It has taken me a few days to compose my thoughts about the loss of Duncan
MacFarlane.
Many people knew him much better than I, but for what it's worth here are
few words on the passing of our friend...
I was first aware of him via the old Battleground TV series, the Edgehill
episode in which he commanded the Royalist army being my favourite (along with
the Chalons ep). But like many I really only knew him much later when the first
Miniature Wargames magazine hit the shelves. I travelled home from an excursion
into town, clutching a copy of this new mag, and my head was spinning.
His magazines (MW and WI) were a breakthrough in the presentation of our hobby - uniquely Duncan-esque. He could spot angles for photos like no other, and
create a narrative with images that was compelling. His direction of the
publications created a fresh style that pushed the hobby forward in the '80s and '90s to a whole new standard. Getting a hobby magazine onto the shelves of
WHSmiths in the UK was no mean feat. Keeping it there was a miracle.
I first met him in person around 1986, I think at Midland Militaire or WMMS
or some or other show. A brief chat at his stand ensued. It was the first of
many.
Much later, Duncan took a keen interest in what Barry and I were doing as
the League of Augsburg, and following our Neerwinden game at Claymore
(Edinburgh) in August 1995, invited us to his Warcon show which was to be held
less than a month later in Birmingham. We seized the opportunity, and the
photos of our game appearing in Wargames Illustrated 98 in November 1995 was a
huge bonus.
Of course, subsequent Partizan shows provided similar
opportunities to meet Duncan, and at places like Triples and Claymore too. We
also visited his home for photo shoots and the Scout Hall in Newark for
"Shoot to Thrill" sessions. At his home, one had to tip-toe around the
boxes of wargaming paraphernalia all the way up the stairs.
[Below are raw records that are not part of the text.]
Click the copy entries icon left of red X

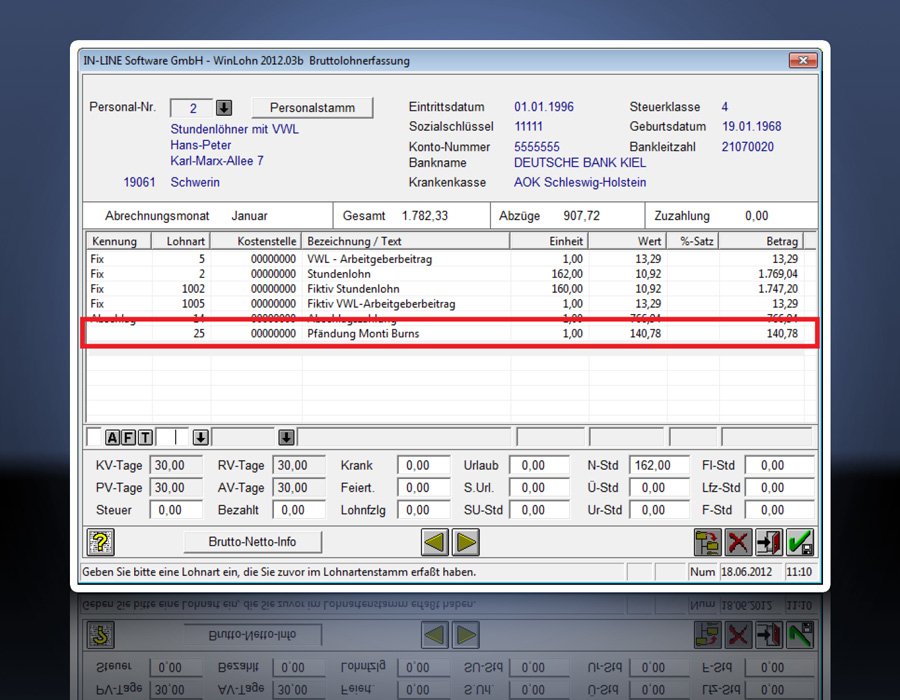click(x=708, y=542)
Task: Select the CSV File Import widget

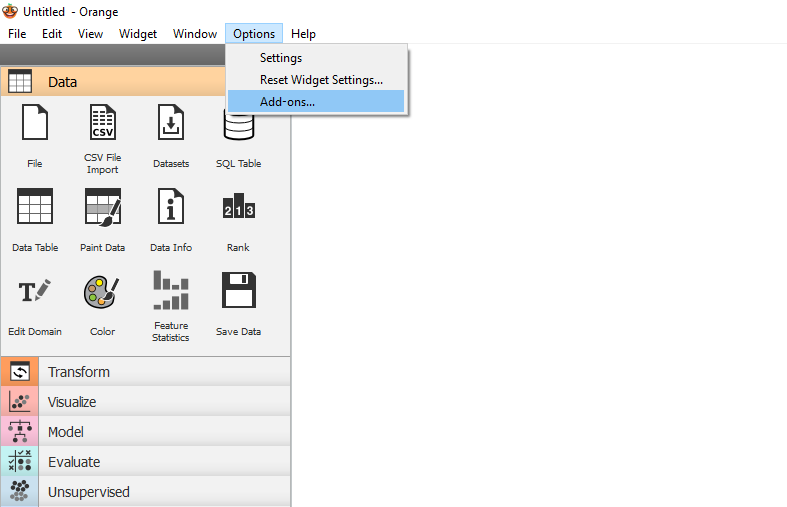Action: (102, 123)
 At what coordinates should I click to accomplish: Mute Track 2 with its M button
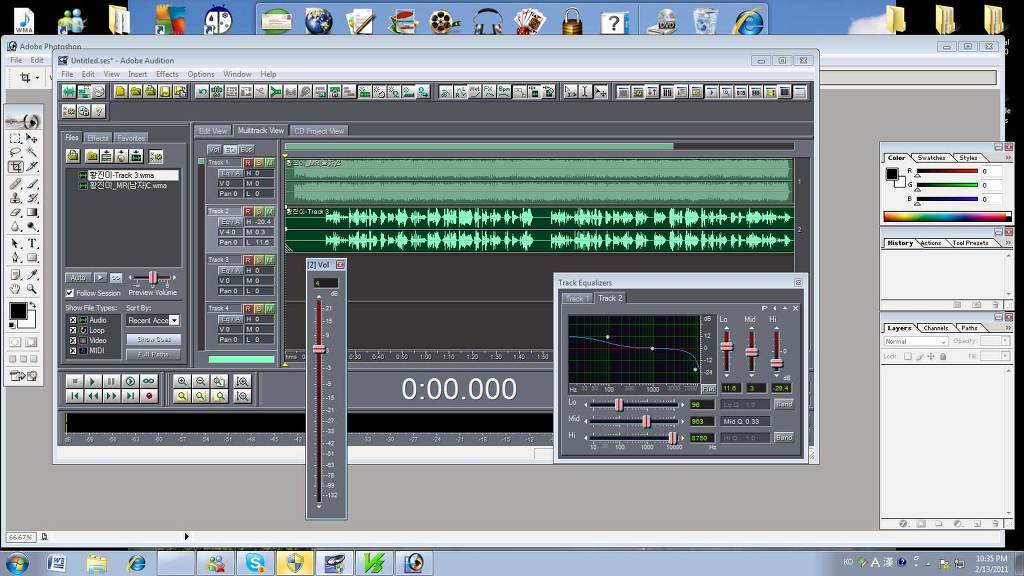[270, 211]
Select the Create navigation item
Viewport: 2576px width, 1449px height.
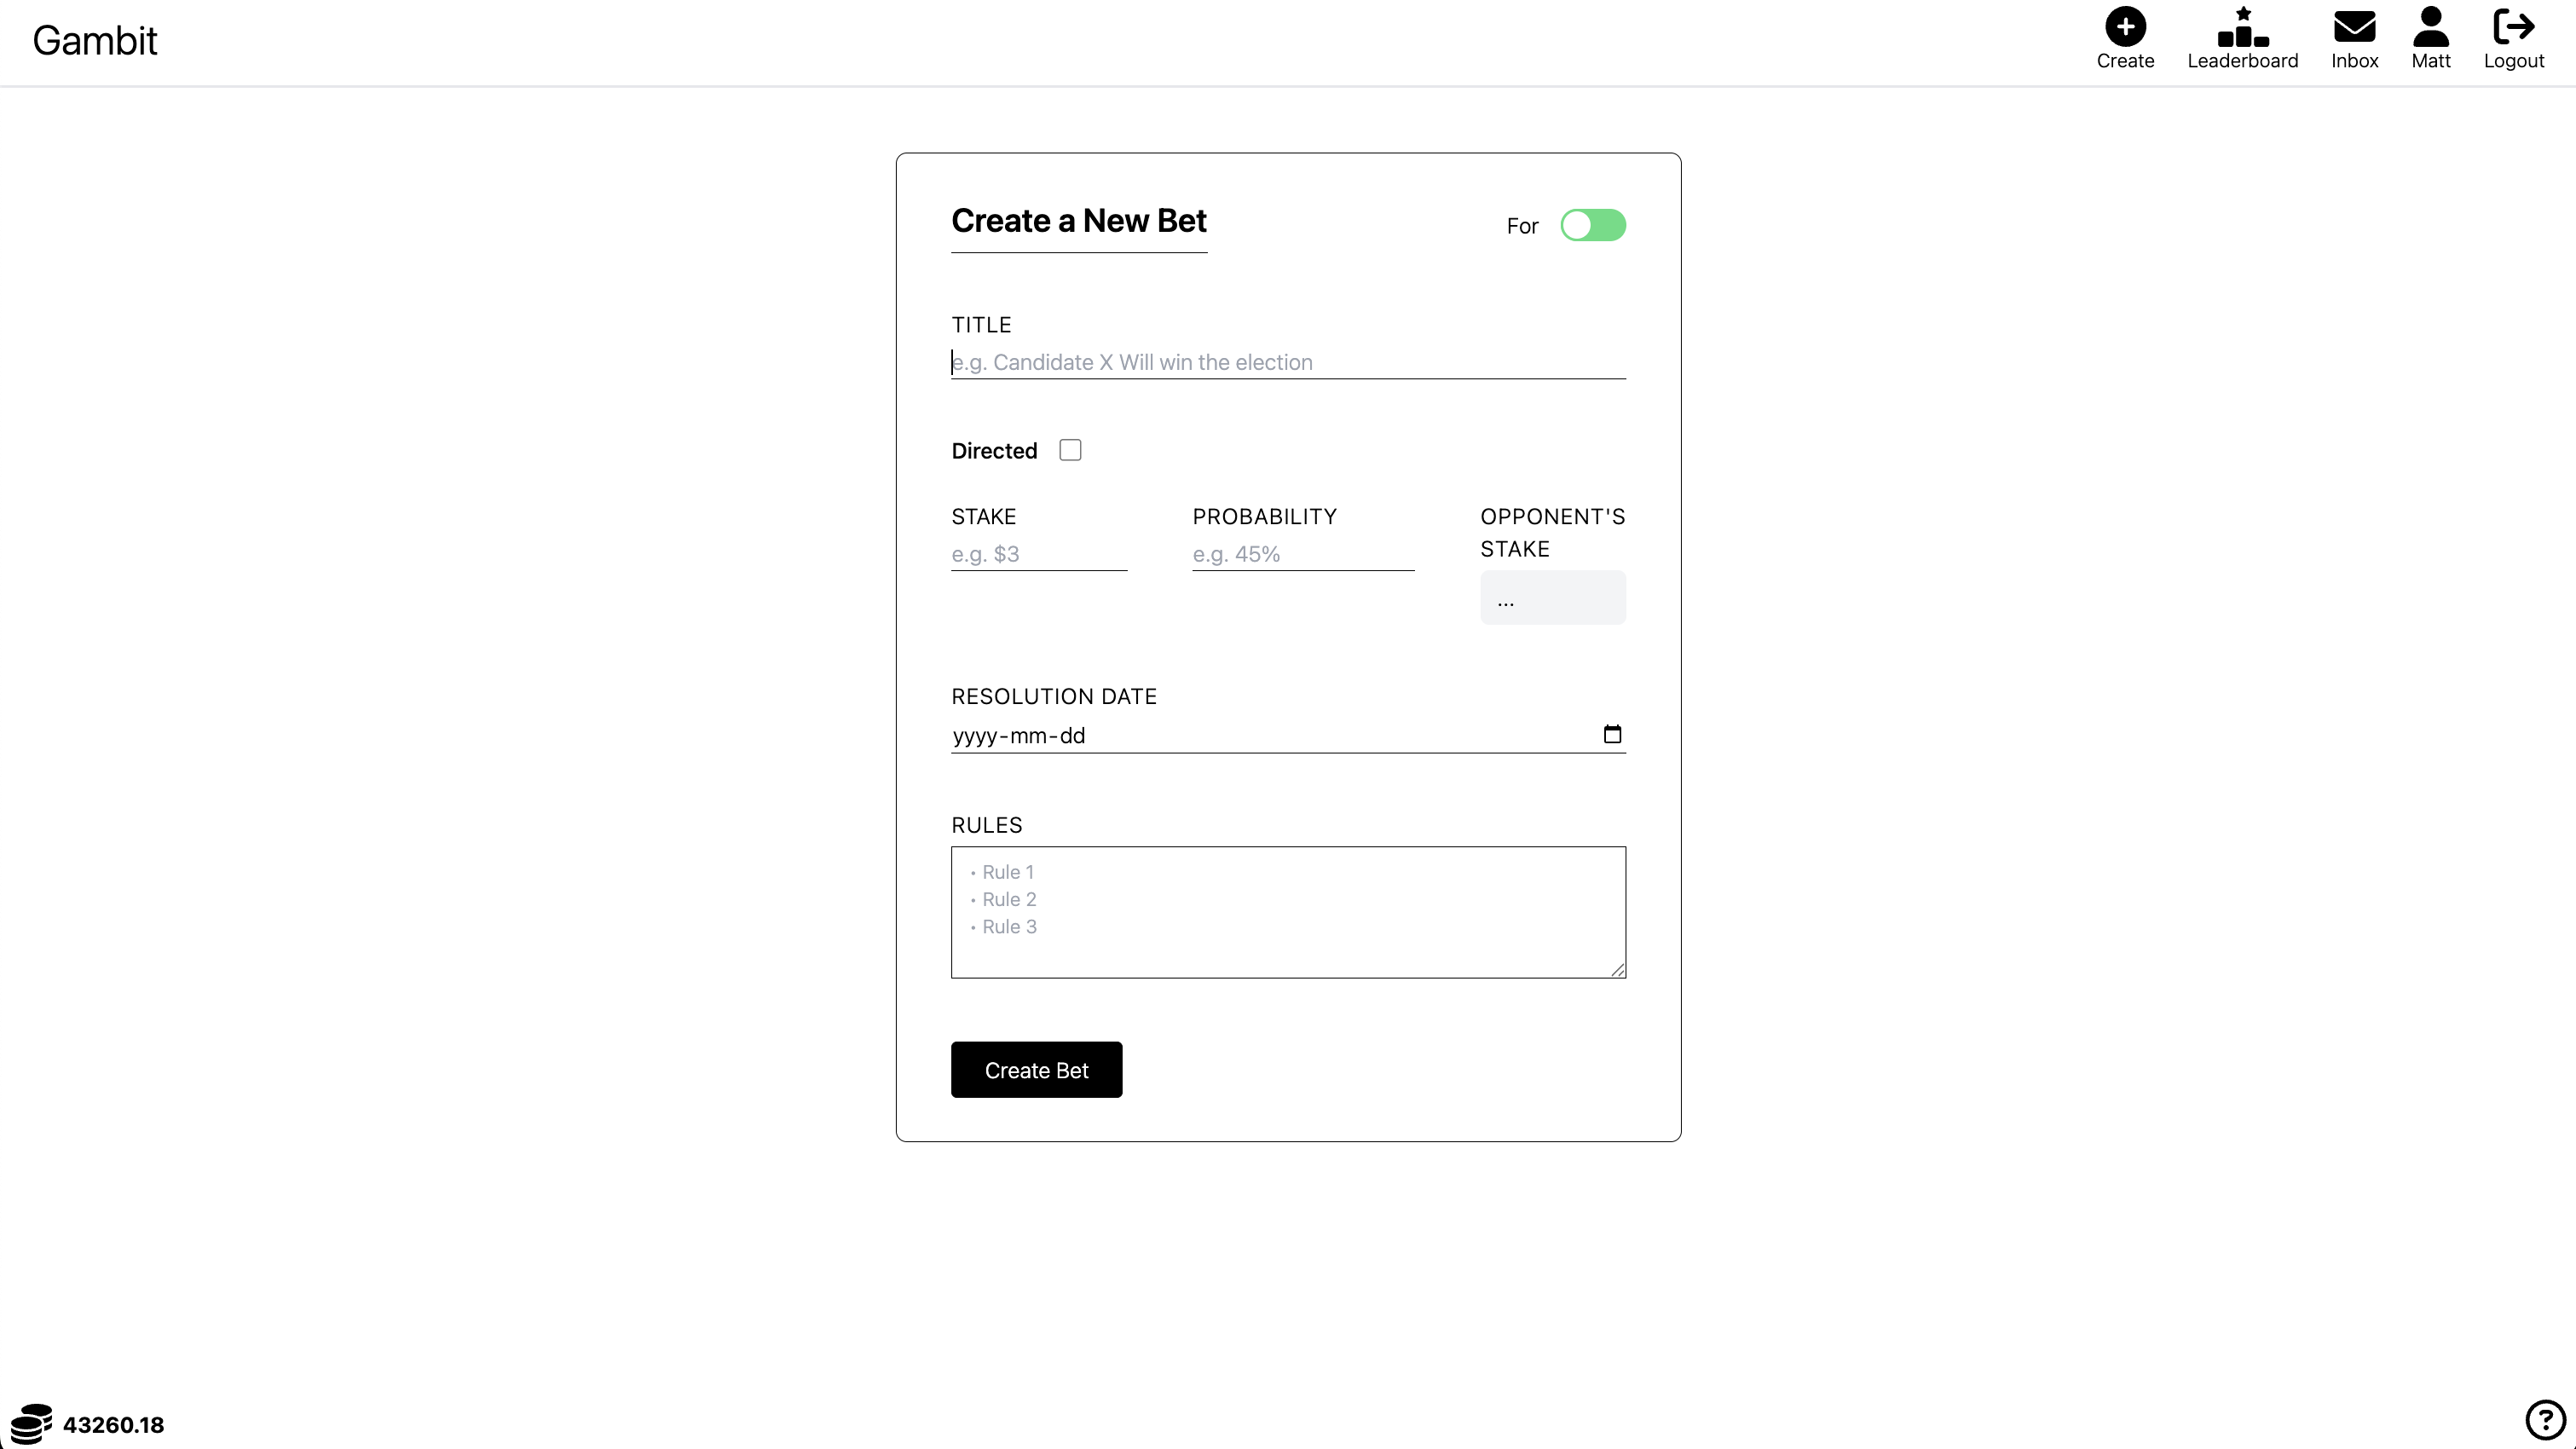pos(2125,38)
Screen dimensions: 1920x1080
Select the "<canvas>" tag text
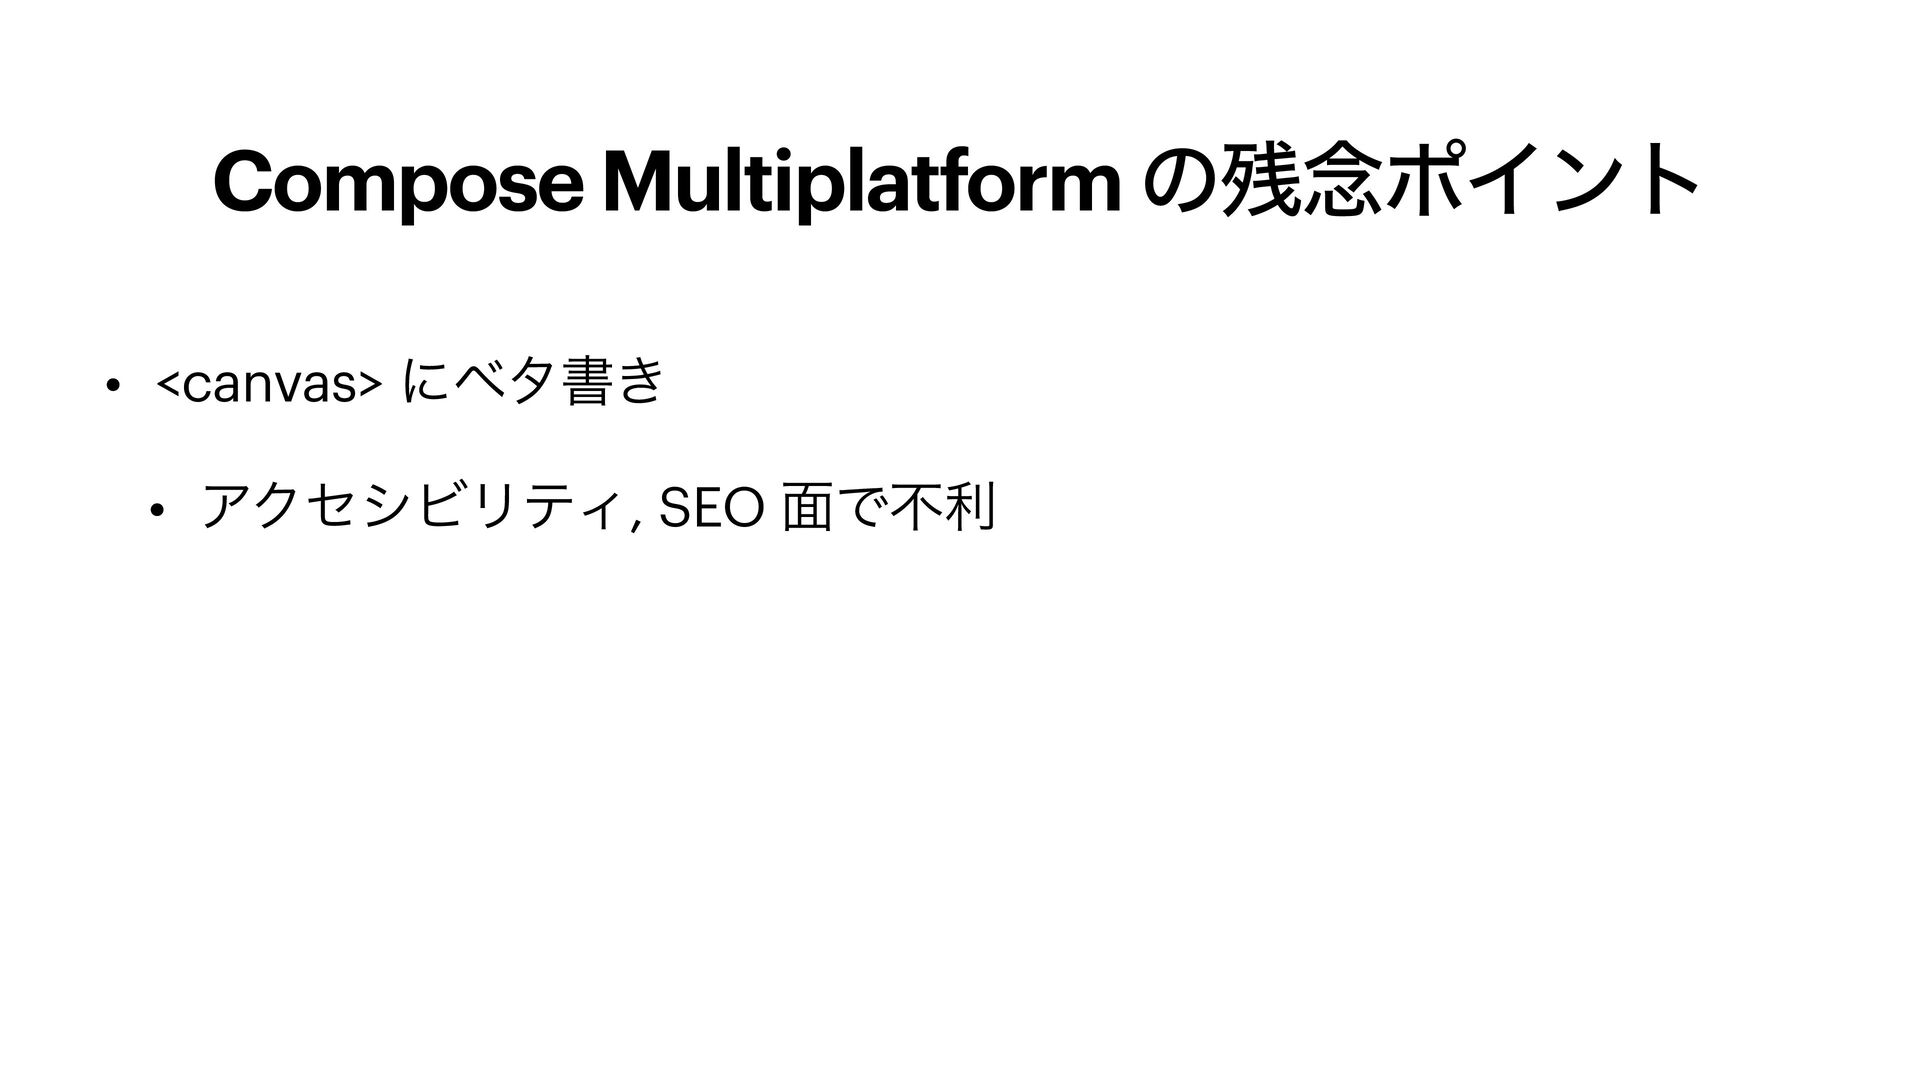pos(270,384)
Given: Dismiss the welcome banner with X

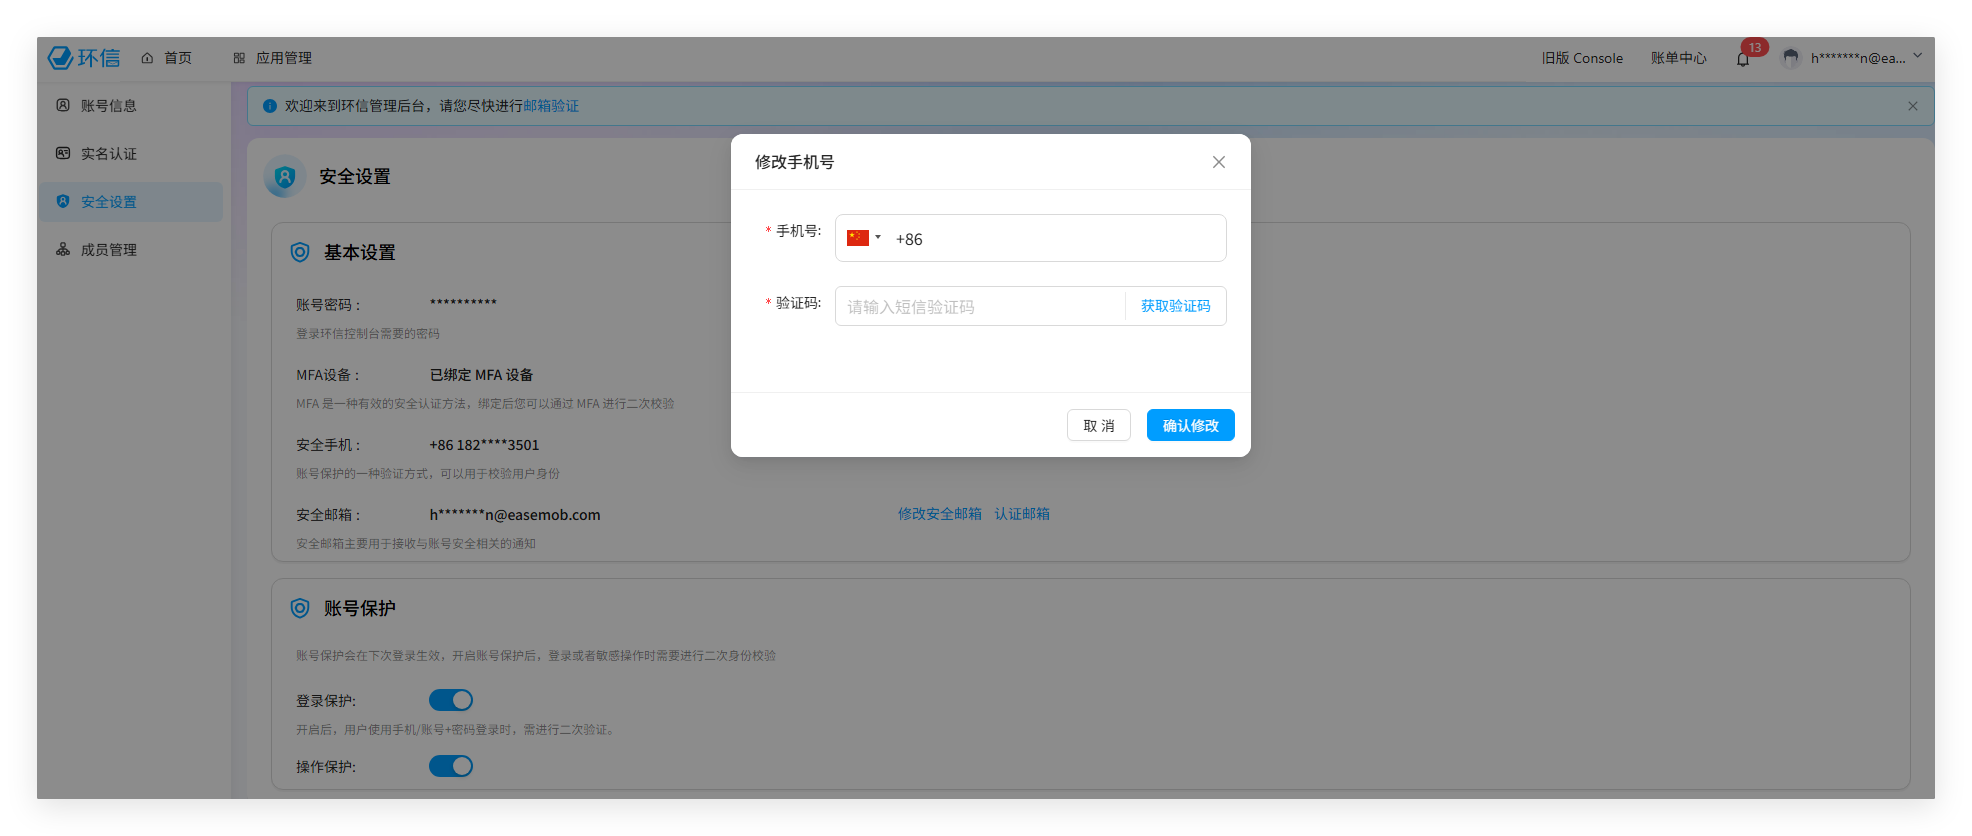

During one such weekend, being dined by Duncan as a treat in Newark’s CafĂ© Bleu,
including late night cognacs aplenty, I was struck by the fond interaction between
he and the staff at the restaurant – a mark of just how popular he was with
people beyond wargaming, for he had a natural rapport with others and was able
to converse with anyone.
In hobby terms, he was a great supporter of others’ efforts.
You always felt he was genuinely interested in whatever you were doing in the
hobby. I will miss the friendly wave, smile, and nod of acknowledgement,
beckoning across a show hall, and the lengthy chats at his stand … and getting
him a coffee when he looked overrun by eager customers.
Following me showing my Sassanid army on my old blog/
website, he took great delight in telling me his many tales of derring-do with
the Peter Gilder Sassanids he had inherited and used in WAB tournaments (in my
opinion, they were one of his best magazine front covers). When I launched my
small, very amateur, Classic Wargamer’s Journal back in 2010, he was one of the
first to subscribe.
At Claymore in 2011 I bumped into him as we were both
setting up stalls in the morning, me to sell off a whole host of wargaming
materials, including many old magazines (later issues of Min Warg, and some WIs),
and he insisted on helping me carry the magazines in from the car and set them
up on my stand. He figured that it was all his fault anyway “for publishing the
damned things” in the first place!
After every encounter with Duncan, you always got the sense
that you came away a better person for it… more knowledgeable, more
illuminated, more enthused than ever before. On one occasion he and I even
discussed at some length the very clever coded messages that were part of the correspondence between Frederick
the Great and Voltaire!
I imagine, somewhere up there just now, there’s a “Great Wargames
Show in the Sky” happening… the hobby ‘luminaries’ (those who have gone before
us) are playing games, and Paul Trickett and Lee Maxwell have nipped away from
their tables to help man Duncan’s stall for a few minutes while he goes around taking
photos of the games.
I would like to take this opportunity to extend my
condolences to his family, of course, and also to our fellows in the hobby who
were close to Duncan… people like Tricks and Laurence , organisers of Partizan
(and indeed all the Newark Irregulars), and my fellow demo-gamers down the
years who, like me must be feeling it a bit at the moment… Graham Cummings, the
Derby lads, Mark Allen, Bill Gaskin, John Ray, Ian Smith, The Perrys, Aly
Morrison and Dave Andrews, and many more who I have got to know ‘on the show circuit’,
and of course the many traders who were Duncan’s great friends. He has been a
constant in all our hobby lives, a common denominator in our acquaintance, and
maybe we are mourning the passing years, as well as the passing of our friend.
Erudite, wise, experienced in our hobby beyond measure, Duncan’s
contribution is certainly beyond measure, not only to my life, but to many
thousands of others too. He was the enigmatic, Merlin-esque, ‘Arch-Druid’ of
the hobby; the island at the heart of the wargaming archipelago … who knew
everyone, who sowed connections between so many, and who will never be
forgotten.
Farewell my friend. Duncan MacFarlane, RIP.